# [ASSIGNMENT]
Pictures aside, reproduce exactly and only the lines from the one containing "Instruction: Click the" through the end of the records.
═════ MATERIAL FOR THIS EXERCISE ═════
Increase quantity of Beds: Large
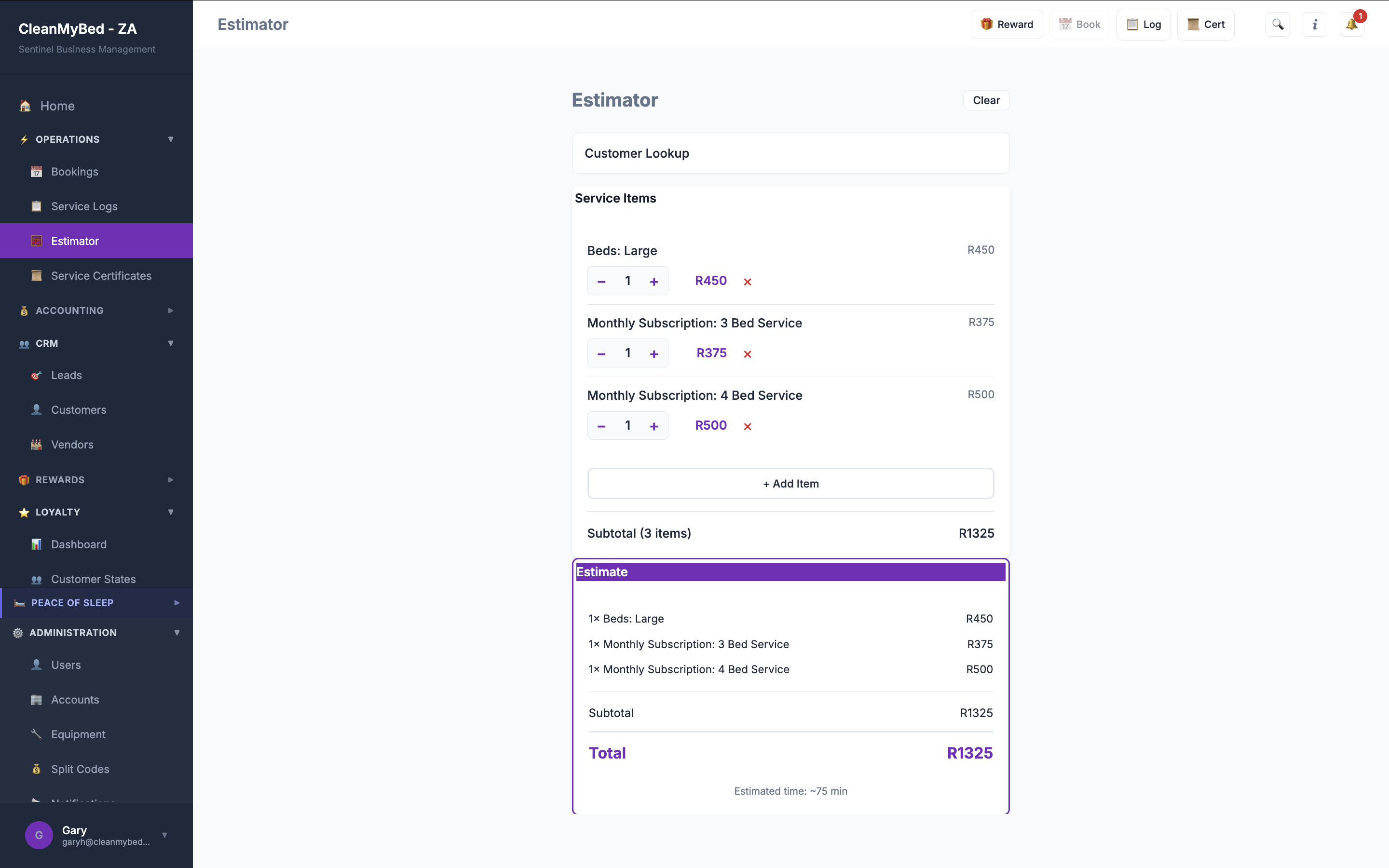point(654,280)
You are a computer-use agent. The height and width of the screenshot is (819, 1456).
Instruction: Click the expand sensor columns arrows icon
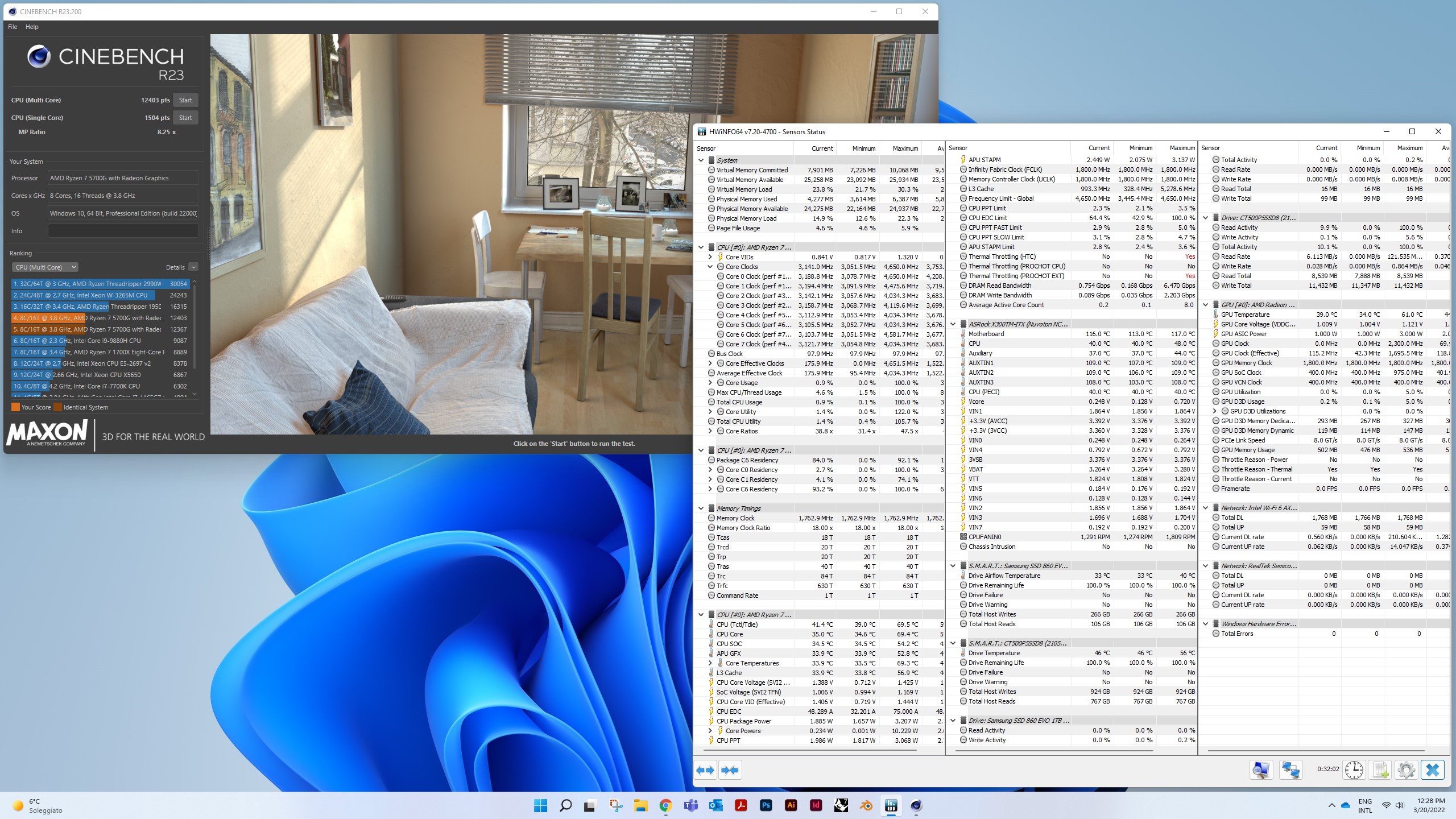(705, 770)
═════
# [TASK ANSWER]
Instruction: Click the expand sensor columns arrows icon
(705, 770)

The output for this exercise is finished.